Every day at auto dealerships around the country, service technicians dealing with the massive Takata airbag recall are taking pint-sized explosives into their hands.
Replacing the airbag inflators is delicate work. The canisters are filled with ammonium nitrate, the same chemical Timothy McVeigh used to blow up a federal building in Oklahoma City. Workers must put each canister in a device vised onto a table that provides some protection in case of explosion. They need to make sure there's nothing loose within three feet of the back of the cage and two feet on the sides that could become a projectile.
And workers are reminded to keep touching metal objects nearby to make sure their static electricity is discharged. Again and again and again. Because an accident with the canisters could be fatal.
"My guys might feel differently, but it scares me to death," said Carroll Smith, owner of Monument Chevrolet in Pasadena, Texas, outside Houston. "I was in the Navy, and these [airbag units] remind me of a Claymore mine.
"If we were in the Army, my guys would be getting hazardous duty pay just to deal with these things."

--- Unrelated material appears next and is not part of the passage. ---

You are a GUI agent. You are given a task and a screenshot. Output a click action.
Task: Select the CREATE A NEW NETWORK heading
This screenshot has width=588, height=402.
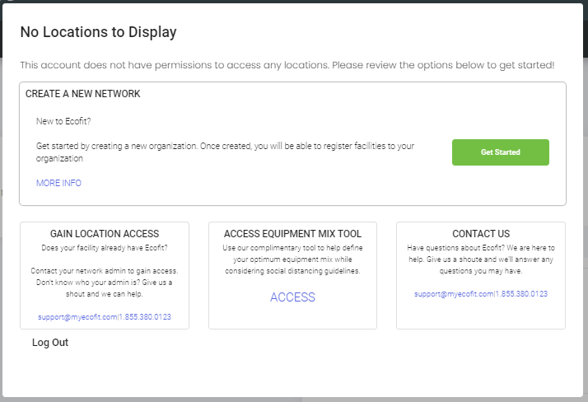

That risk came into grim relief late last month when a truck carrying Takata airbag inflators and a cargo of ammonium nitrate crashed and exploded in a Texas border town, carving a hole into the roadway, incinerating a nearby house and killing the 69-year-old woman who lived inside. The truck was heading to a plant in Eagle Pass, Texas -- about 20 miles away -- according to Takata spokesman Jared Levy.
The explosion left a crater about 14 feet by 20 feet and threw a part of the truck's engine in the air "like a ball," Maverick County Sheriff Tom Schmerber told Automotive News. "It was like a big bomb went off."
The accident is still under investigation by state and federal authorities, and the role of the ammonium nitrate in the explosion remains unclear.